Estas dos revueltas deben entenderse en el contexto mesiánico y milenarista de su tiempo, el tiempo de las cruzadas. La especulaciones sobre el Rex iniquus, que precede al Anticristo y anuncia la llegada del rey del fin de los tiempos, estaban presentes en toda la época medieval.
Estas especulaciones dieron origen a movimientos populares de protesta, tales como las cruzadas pastoriles. Estos movimientos, lo mismo que el de los flagelantes, desarrollaron un antisemitismo sangriento y un anticlericalismo radical, y el mismo tipo de caudillos que las sectas de Tanquelmo y Eudes: ermitaños laicos, predicadores errantes, curas apóstatas, sacerdotes exclaustrados. Siempre anunciaban esperanzas mesiánicas y pretensiones de establecer un reino escatológico.

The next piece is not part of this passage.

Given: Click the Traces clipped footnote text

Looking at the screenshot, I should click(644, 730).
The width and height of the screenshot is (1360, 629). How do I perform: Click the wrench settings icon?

Estos movimientos populares florecieron tanto en las zonas donde la industria medieval alcanzó su máximo desarrollo como en aquellas más empobrecidas por haber queda fuera de las mismas. Allí donde los contrastes entre la fortuna y la pobreza eran más patentes, la precariedad del nuevo proletariado urbano formado por campesinos desarraigados o miseria de quienes seguían viviendo en el campo favorecía la inestabilidad social y mental.
En este clima de inestabilidad y de cambio vivió Joaquín de Fiore (1135-1202). Nacido en Celico, Calabria, donde su padre era notario, siguió la profesión de su padre en la corte de Palermo. El 1168 peregrinó a Tierra Santa y sobrevivió a una epidemia, tras lo cual recibió una revelación en el monte Tabor, lo que lo convenció para hacerse monje. Se volvió ermitaño y después de varios años ingresó a la orden cisterciense en Sambucina. En 1177 fue nombrado abad del monasterio de Corazzo (Sicilia), al frente del cual permaneció hasta 1188, año en que el para Clemente III le otorgó dispensa para que se dedica al estudio. Al año siguiente fundó el monasterio de San Juan de Fiore y después la orden de Fiore, aprobada por el papa Celestino II y protegida por el rey de Sicilia y después emperador Federico II.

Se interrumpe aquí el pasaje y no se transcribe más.